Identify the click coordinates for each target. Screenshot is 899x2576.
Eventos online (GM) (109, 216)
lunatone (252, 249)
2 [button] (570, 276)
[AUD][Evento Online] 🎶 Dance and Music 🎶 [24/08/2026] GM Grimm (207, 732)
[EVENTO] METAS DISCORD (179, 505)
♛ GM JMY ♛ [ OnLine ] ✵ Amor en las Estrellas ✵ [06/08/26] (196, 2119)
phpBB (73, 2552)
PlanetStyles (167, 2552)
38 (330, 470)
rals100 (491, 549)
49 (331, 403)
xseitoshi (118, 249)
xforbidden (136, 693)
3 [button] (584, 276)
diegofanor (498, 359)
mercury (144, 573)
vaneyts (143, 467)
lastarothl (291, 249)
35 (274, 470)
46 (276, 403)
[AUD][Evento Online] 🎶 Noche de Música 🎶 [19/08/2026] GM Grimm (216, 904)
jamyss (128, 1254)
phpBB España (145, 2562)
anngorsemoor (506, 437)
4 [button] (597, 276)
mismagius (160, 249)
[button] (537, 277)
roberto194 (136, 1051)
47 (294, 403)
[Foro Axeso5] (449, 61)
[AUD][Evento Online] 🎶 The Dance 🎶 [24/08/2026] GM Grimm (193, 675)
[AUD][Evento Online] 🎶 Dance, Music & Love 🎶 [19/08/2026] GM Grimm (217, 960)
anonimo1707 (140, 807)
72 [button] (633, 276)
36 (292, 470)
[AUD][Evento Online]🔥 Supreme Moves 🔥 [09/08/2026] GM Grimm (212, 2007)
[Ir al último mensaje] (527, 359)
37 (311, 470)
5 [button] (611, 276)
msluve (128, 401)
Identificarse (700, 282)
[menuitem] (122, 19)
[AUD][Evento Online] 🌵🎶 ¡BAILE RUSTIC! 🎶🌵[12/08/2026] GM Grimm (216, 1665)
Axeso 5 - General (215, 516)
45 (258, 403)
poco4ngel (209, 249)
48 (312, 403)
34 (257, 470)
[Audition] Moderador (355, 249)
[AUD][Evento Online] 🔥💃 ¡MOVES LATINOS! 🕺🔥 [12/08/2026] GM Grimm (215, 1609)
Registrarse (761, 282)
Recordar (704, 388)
========
* EXERCISE DIRECTIONS *
The lines to return begin at the first line of the records and end at the line holding "vaneyts (143, 467)"; please return them exactly, including both, and nothing beyond.

* ANSWER TO THE EXERCISE *
Identify the click coordinates for each target. Screenshot is 899x2576.
Eventos online (GM) (109, 216)
lunatone (252, 249)
2 [button] (570, 276)
[AUD][Evento Online] 🎶 Dance and Music 🎶 [24/08/2026] GM Grimm (207, 732)
[EVENTO] METAS DISCORD (179, 505)
♛ GM JMY ♛ [ OnLine ] ✵ Amor en las Estrellas ✵ [06/08/26] (196, 2119)
phpBB (73, 2552)
PlanetStyles (167, 2552)
38 (330, 470)
rals100 (491, 549)
49 (331, 403)
xseitoshi (118, 249)
xforbidden (136, 693)
3 [button] (584, 276)
diegofanor (498, 359)
mercury (144, 573)
vaneyts (143, 467)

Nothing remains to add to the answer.